Why you need the inverse and complement?

Inverse code: calculator operators have only adders, not subtractors,

But inverse code has a flaw, positive and negative sums of 0 are not unique

Complement: to solve the case where inverse code positive and negative sums are not unique, a high overflow is used to solve it;

Example:

Complement: 45-19=26

00101101

+11101101

00011010

53-27=26

00110101

+11100101

00011010

65-34=31

01000001

+11011110

00011111

-34–27=-61

11011110

+11100101

—————————

11000011 Because his result is negative, you have to take his complement to get the correct result: 10111101

Positive numbers don’t need to be transferred, negative numbers need to have the complement of the negative number treated as the original code to find the complement, (the complement of the complement)

Examples:

111111111110000000 [-128 complement] to find the original code

1000000010000000

10010011 (original) 11101101 (complement)

### What’s the deal with computer primitive, inverse, and complementary codes? Can you give me an example?

What is the original, inverse, and complement of a computer?

Can you give an example?

In computers, there is no original or inverse code.

What’s the deal with complementary codes?

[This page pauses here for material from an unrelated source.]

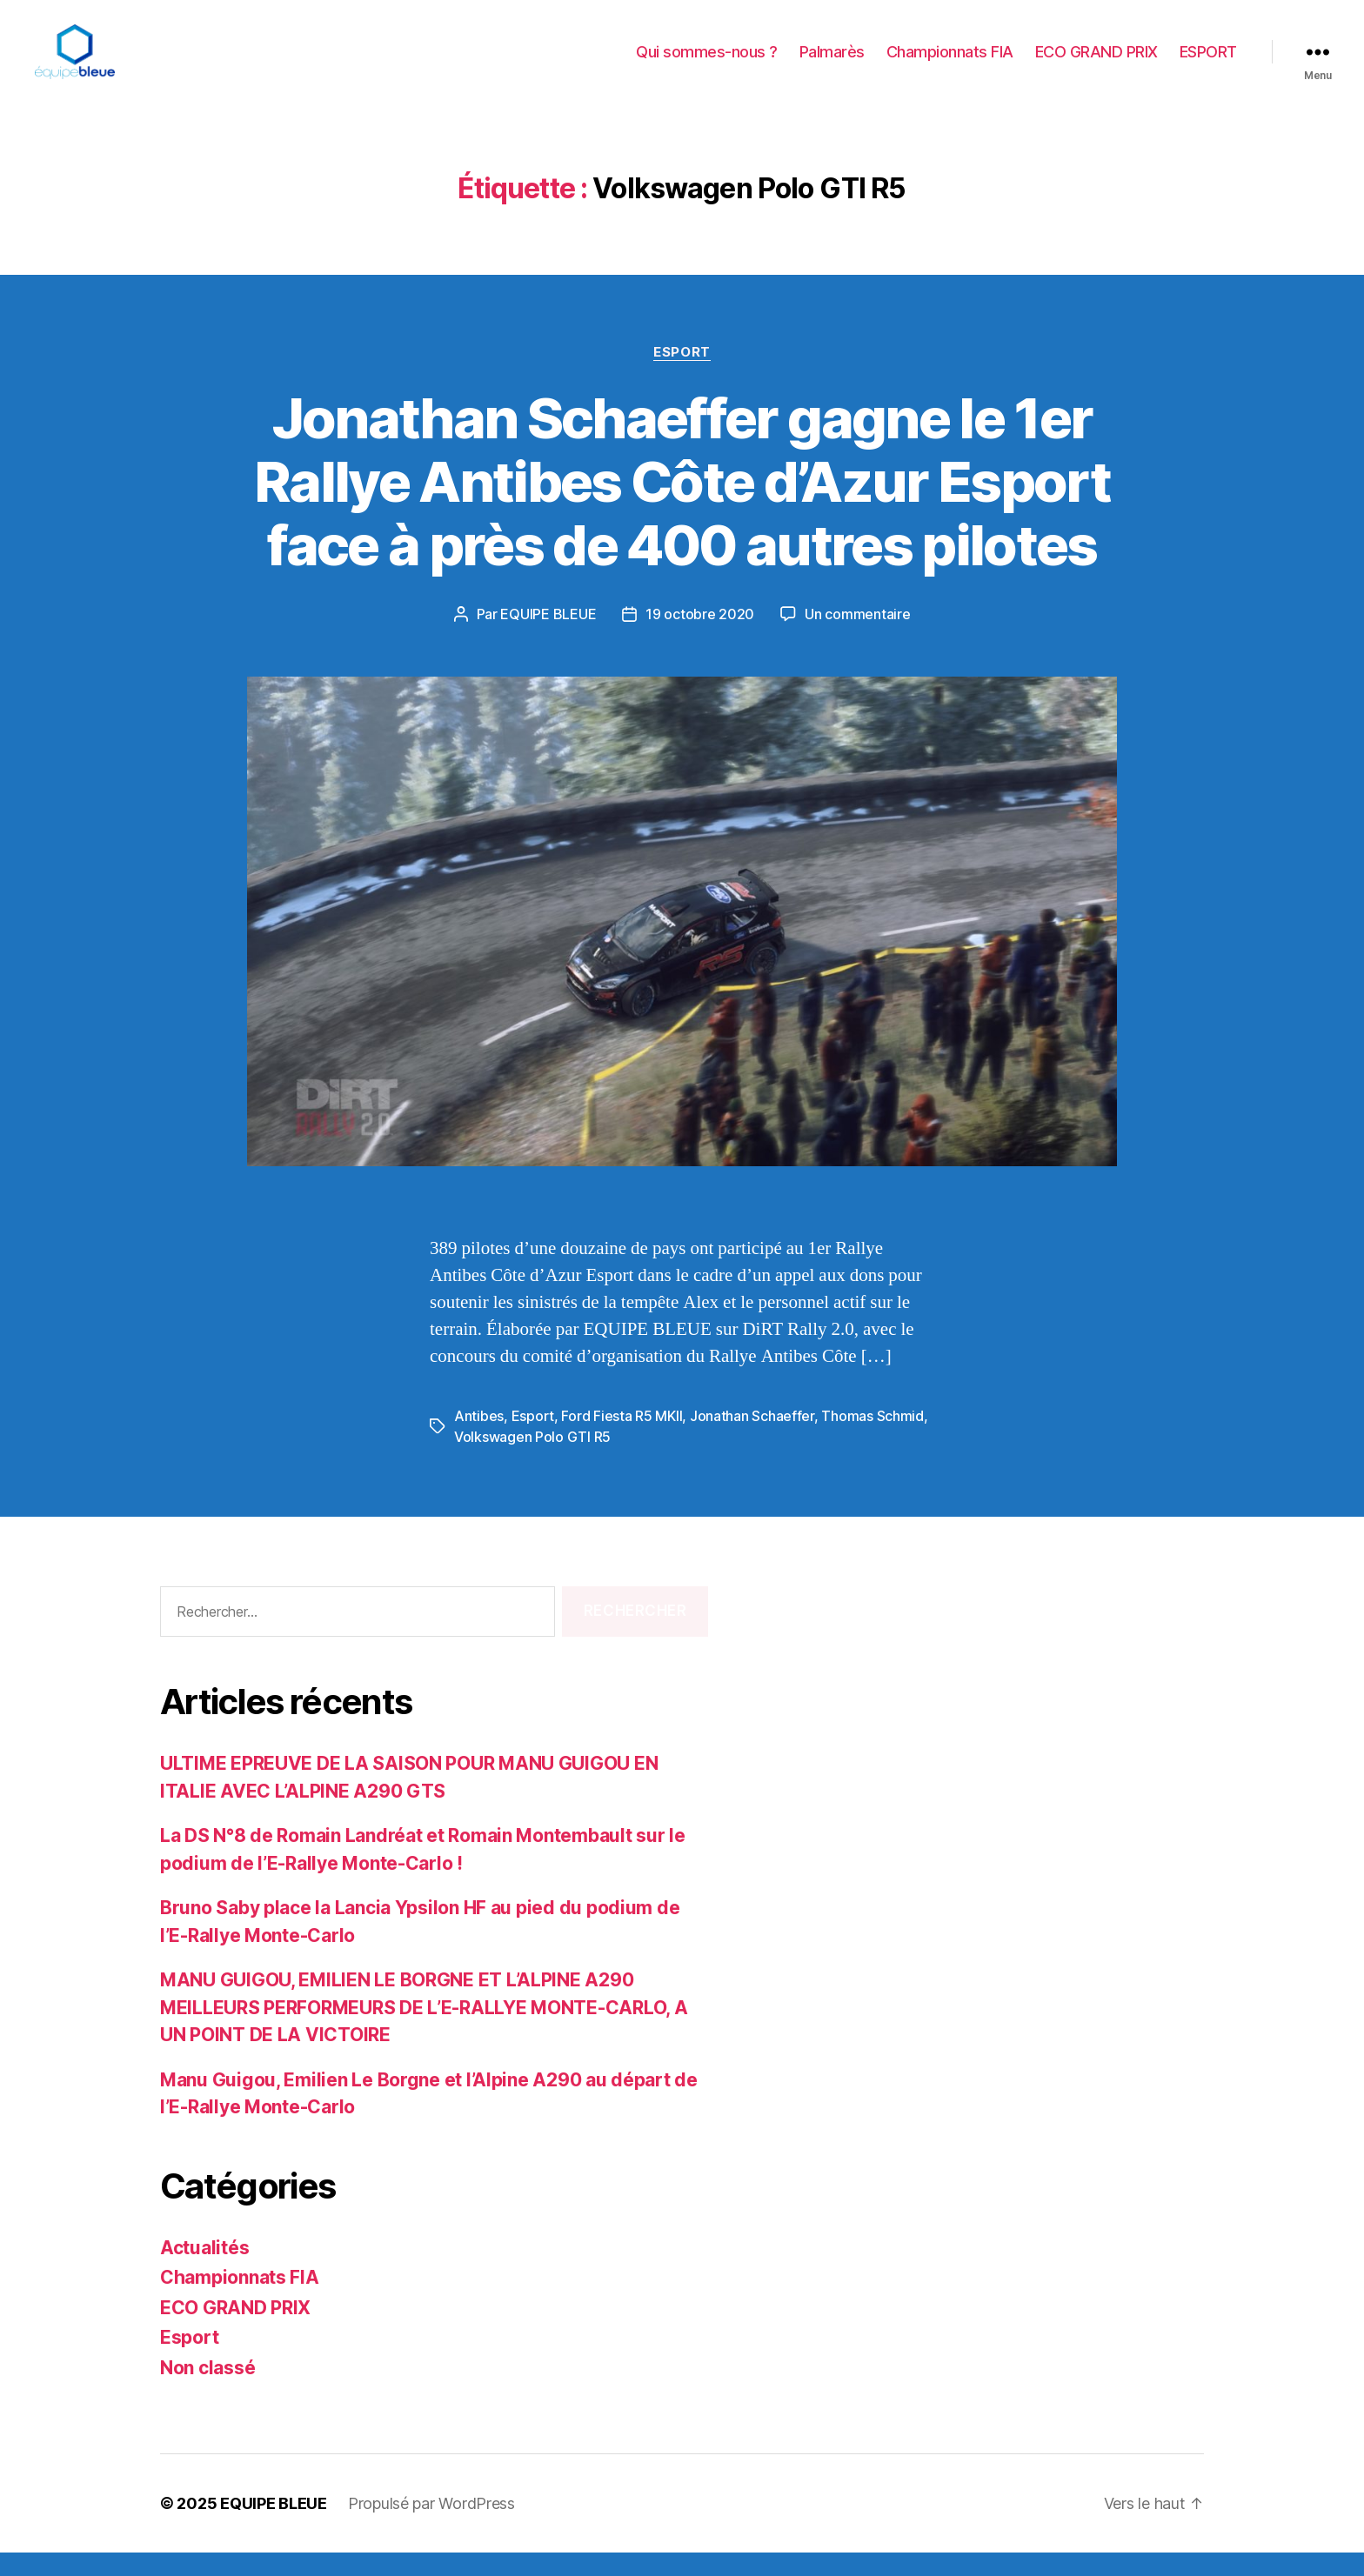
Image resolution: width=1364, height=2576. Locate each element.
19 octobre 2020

It starts with the “complement”.

The number of bits counted by a computer is fixed, as in an eight-bit machine.

After the number of digits is limited, you can use “complements” to replace negative numbers, and use addition to realize subtraction operations.

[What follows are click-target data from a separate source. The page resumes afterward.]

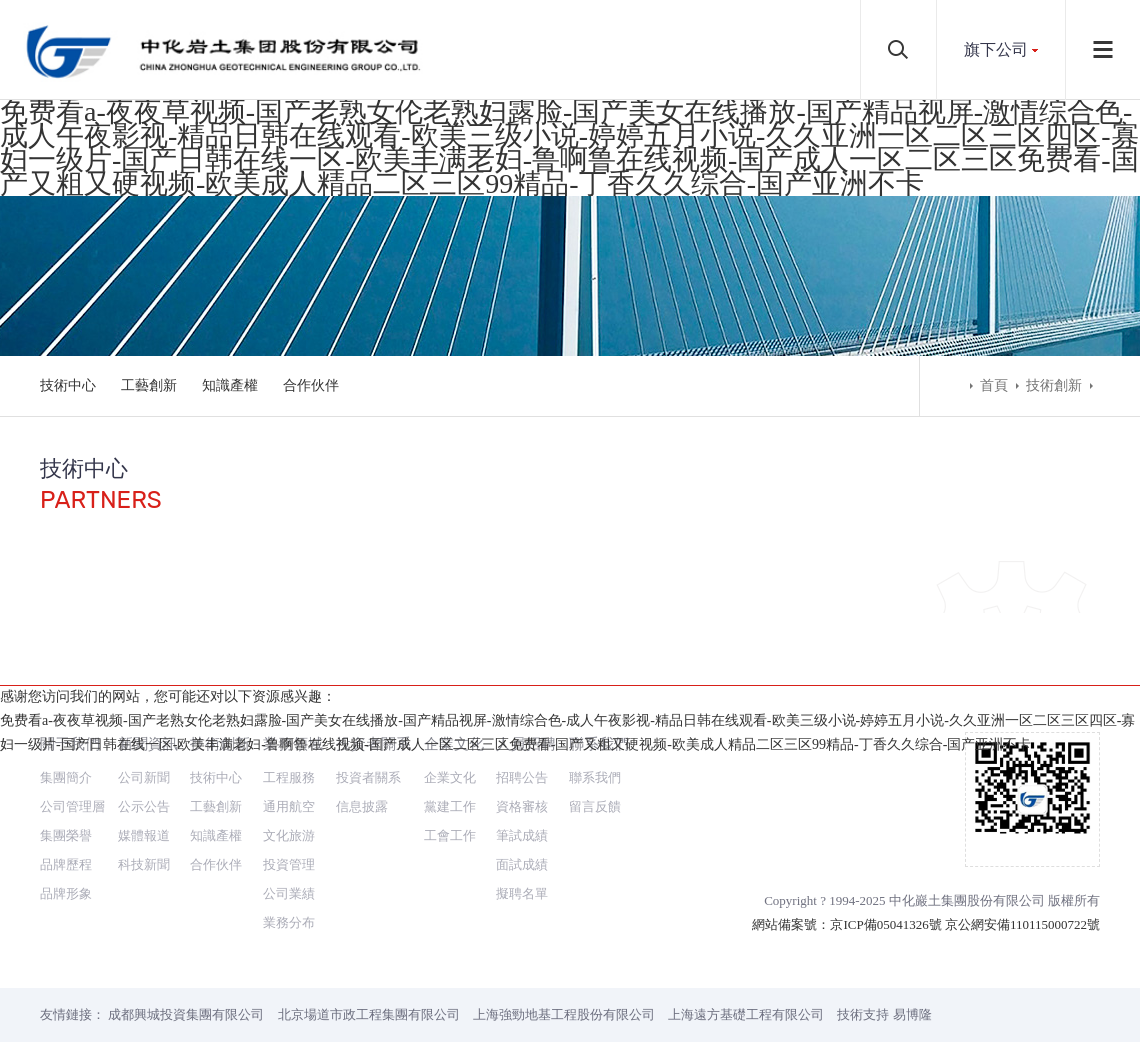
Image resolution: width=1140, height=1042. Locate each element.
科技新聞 (144, 792)
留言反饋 (595, 734)
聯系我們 (599, 671)
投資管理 (289, 792)
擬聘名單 (522, 821)
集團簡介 (66, 705)
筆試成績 (522, 763)
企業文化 (454, 671)
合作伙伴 (311, 385)
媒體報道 (144, 763)
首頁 (994, 385)
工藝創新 (149, 385)
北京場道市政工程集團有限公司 (369, 942)
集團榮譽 (66, 763)
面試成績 (522, 792)
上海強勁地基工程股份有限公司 (564, 942)
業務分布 (289, 850)
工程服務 (289, 705)
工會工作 (450, 763)
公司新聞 (144, 705)
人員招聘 (526, 671)
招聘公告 (522, 705)
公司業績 (289, 821)
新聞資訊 (148, 671)
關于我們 (70, 671)
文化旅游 (289, 763)
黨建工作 (450, 734)
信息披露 (362, 734)
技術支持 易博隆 (884, 942)
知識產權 (230, 385)
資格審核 (522, 734)
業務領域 (293, 671)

For example, two decimal digits, -1, can be replaced by +99.

25-1 = 24

25+99 = (one hundred) 24

The two algorithms function the same way by discarding the rounding, and taking only two digits.

99, is the complement of -1. Formula: complement = one hundred + negative.

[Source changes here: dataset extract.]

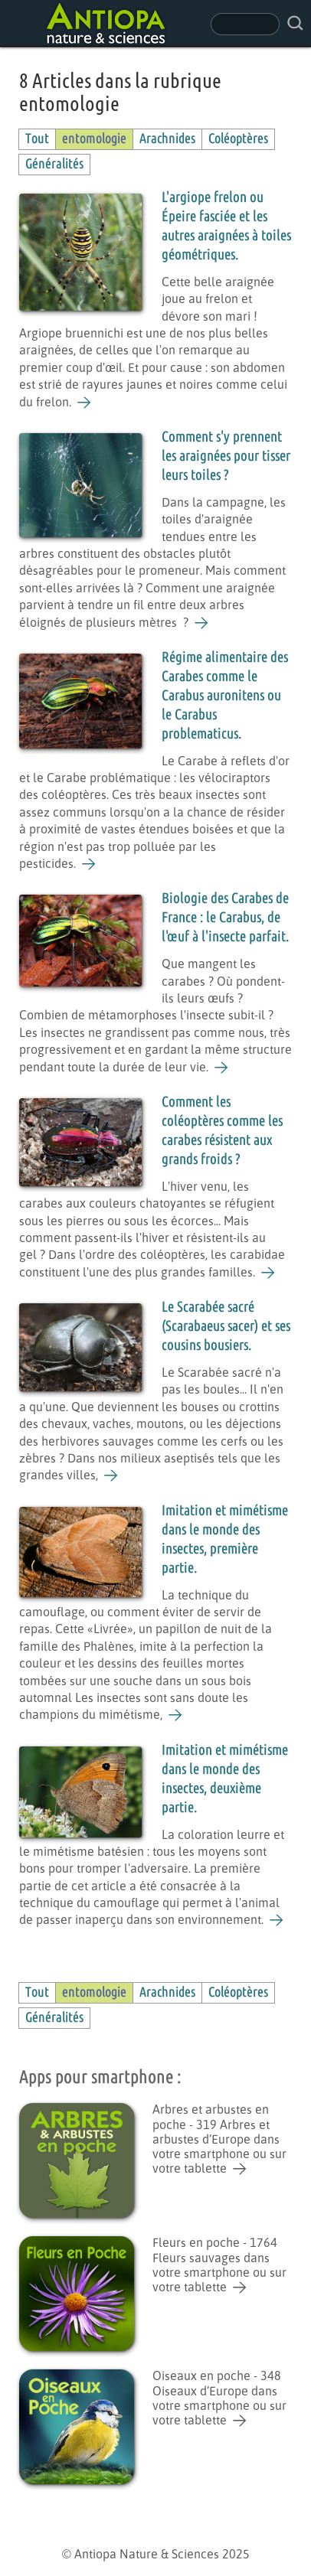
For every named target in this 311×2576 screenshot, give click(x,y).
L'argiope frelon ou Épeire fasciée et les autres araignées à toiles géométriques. (226, 226)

One hundred, is the counting period of two decimal numbers.

——— ———- ——

Computers use binary, complementary numbers, it is renamed: complement.

Octet binary: 00000000~11111111 (decimal 255).

The counting period is: 2^8=256.

So the -1’s complement is 256+(-1)=255=11111111 (binary).

This is the same result when you use the non-existent “inverse of the original code plus one”.

The formula for finding the complement of a negative number: period + that negative number.

Positive numbers, without conversion. It can also be said that the positive number itself is the complement.

——— ———- ——

Can you give an example?

For example, 7-3 = 4.

The calculation with the complement is as follows:

7’s complement = 00000111

– 3’s complement = 11111101

– -Sum ——– —–

Gets (1) 00000100 = 4’s complement

Discard the rounding and keep only eight bits as the result, which realizes 7 – 3.

### What are the original, inverse, and complement of -x=-10?

The original, inverse, and complement of -10 are:

10001010 (original), 11110101 (inverse), and 11110110 (complement).

### The machine word length is 8 bits, then the -10 original inverse complement is

If the word length is 8 bits, then:

[-10]original=10001010b

[-10]inverse=11110101b

[-10]complement=11110110b

### How to represent -10’s prime, inverse and complement?

The original code of -10 is 10001010, the inverse code is 11110101, and the complement code is 11110110.

The sign bit of a negative number is 1, which means that the highest bit is 1, so when we say that the original code is the inverse code and the complement code, we have to limit the number of digits to be expressed. In simple terms, take eight bits for example:

The original code is the binary code of its own value, so -10=10001010.

The inverse code is inverted bit by bit, noting that the sign bit remains unchanged, so -10=11110101.

The complement adds one to the inverse, and -10=11110110.

Expansion Information

Advantages and disadvantages of the original code

1. Advantages

Simple and intuitive. For example, to represent a number in 8-bit binary, the original code for +11 is 00001011, and the original code for -11 is 10001011.

2. Disadvantages

The original code cannot take part in arithmetic directly, and it may be wrong. For example, in math, 1 + (-1) = 0, and in binary 00000001 + 10000001 = 10000010, converted to decimal -2, obviously wrong.

So the sign bit of the original code can’t be directly involved in the operation, it must be separated from the other bits, which increases the hardware overhead and complexity.